Overview of Achalasia

Achalasia is a primary motility disorder characterized by the absence of esophageal body peristalsis, elevated lower esophageal sphincter (LES) pressure, and impaired LES relaxation during swallowing that collectively combine to prevent passage of bolus through the gastroesophageal junction (GEJ). A rare condition, achalasia has an annual incidence of 1.0 cases per 100,0001 and generally develops in adults aged 25 to 60 years, with men and women equally affected. The motor abnormalities that typify the disease are attributable to a loss of esophageal myenteric plexus neurons.2 Its precise etiology remains unknown, however, with infectious, genetic, and autoimmune mechanisms suspected.3

"The onset and progression of achalasia are gradual, and patients often experience symptoms for years before seeking medical attention," explains John DeWitt, MD, director of endoscopic ultrasound at IU Health Physicians and professor of medicine at Indiana University School of Medicine. "The most common clinical manifestation is dysphagia for solids and liquids, which is seen in more than 90 percent of patients. Other symptoms include regurgitation of undigested food and saliva, which may be severe and cause pulmonary complications, such as cough or aspiration pneumonia; chest pain; heartburn; and weight loss."
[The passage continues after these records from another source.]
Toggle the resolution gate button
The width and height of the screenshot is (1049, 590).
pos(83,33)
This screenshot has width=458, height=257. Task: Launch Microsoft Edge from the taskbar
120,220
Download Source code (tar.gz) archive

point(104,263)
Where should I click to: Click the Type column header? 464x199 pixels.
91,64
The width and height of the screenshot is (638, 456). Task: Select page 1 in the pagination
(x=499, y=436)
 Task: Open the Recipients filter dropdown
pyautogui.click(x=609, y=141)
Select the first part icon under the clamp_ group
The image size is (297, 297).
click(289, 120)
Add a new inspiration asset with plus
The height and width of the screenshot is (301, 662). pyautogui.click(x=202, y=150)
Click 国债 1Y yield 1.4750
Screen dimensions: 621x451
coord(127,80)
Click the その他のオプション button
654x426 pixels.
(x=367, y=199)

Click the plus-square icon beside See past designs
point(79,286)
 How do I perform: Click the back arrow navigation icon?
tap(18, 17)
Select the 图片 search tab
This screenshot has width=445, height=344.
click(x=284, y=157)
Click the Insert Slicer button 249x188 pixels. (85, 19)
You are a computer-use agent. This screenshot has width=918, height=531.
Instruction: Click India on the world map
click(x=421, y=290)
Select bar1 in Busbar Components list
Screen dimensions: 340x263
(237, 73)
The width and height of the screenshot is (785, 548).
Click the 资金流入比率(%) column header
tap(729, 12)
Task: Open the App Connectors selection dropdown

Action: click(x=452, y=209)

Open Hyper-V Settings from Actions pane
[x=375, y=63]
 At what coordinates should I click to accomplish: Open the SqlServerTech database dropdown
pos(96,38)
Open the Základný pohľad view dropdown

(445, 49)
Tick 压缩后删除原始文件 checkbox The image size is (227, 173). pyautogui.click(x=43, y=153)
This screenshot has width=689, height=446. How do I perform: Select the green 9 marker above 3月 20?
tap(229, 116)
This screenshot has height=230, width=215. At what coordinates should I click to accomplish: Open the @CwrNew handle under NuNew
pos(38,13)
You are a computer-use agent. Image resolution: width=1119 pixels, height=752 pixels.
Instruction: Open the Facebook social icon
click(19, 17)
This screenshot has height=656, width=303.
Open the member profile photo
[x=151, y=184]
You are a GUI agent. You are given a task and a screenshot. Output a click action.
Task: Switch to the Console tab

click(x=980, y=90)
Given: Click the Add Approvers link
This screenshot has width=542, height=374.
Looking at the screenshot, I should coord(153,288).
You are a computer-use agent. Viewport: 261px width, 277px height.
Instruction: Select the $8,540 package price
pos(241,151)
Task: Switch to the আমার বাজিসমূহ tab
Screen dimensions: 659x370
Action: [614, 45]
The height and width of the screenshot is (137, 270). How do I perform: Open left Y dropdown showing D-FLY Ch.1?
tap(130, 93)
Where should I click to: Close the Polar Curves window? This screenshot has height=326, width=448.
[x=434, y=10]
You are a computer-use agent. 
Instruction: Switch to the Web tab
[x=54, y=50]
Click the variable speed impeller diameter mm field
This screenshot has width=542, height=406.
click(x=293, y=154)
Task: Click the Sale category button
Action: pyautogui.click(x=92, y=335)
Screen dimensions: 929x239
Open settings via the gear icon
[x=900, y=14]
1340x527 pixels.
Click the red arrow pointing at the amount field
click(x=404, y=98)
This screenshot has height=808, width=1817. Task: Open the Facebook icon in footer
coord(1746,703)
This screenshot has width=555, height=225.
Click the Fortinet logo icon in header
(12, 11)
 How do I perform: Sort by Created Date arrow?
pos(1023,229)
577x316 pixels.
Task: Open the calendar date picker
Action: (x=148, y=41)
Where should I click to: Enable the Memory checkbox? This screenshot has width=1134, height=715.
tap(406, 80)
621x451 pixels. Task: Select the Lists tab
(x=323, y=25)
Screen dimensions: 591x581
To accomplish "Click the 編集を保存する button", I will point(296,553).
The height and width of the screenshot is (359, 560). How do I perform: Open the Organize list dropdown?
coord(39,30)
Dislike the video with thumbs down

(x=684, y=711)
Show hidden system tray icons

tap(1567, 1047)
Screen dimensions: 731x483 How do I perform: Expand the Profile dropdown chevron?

The gold standard for the diagnosis of achalasia is esophageal manometry. High-resolution manometry uses closely spaced sensors (≤1.0 cm apart) to record pressure along the entire length and radius of the esophagus and at both the lower and upper sphincters, thus avoiding data gaps that occur with conventional manometry. The addition of pressure topography plotting allows classification of achalasia into three subtypes (Table 1), which helps predict response to treatment and guide management.4,5 Radiographic studies (e.g., barium esophagram) and endoscopic evaluation are performed to provide additional information, rule out mechanical obstruction, and distinguish primary from secondary achalasia caused by malignancy.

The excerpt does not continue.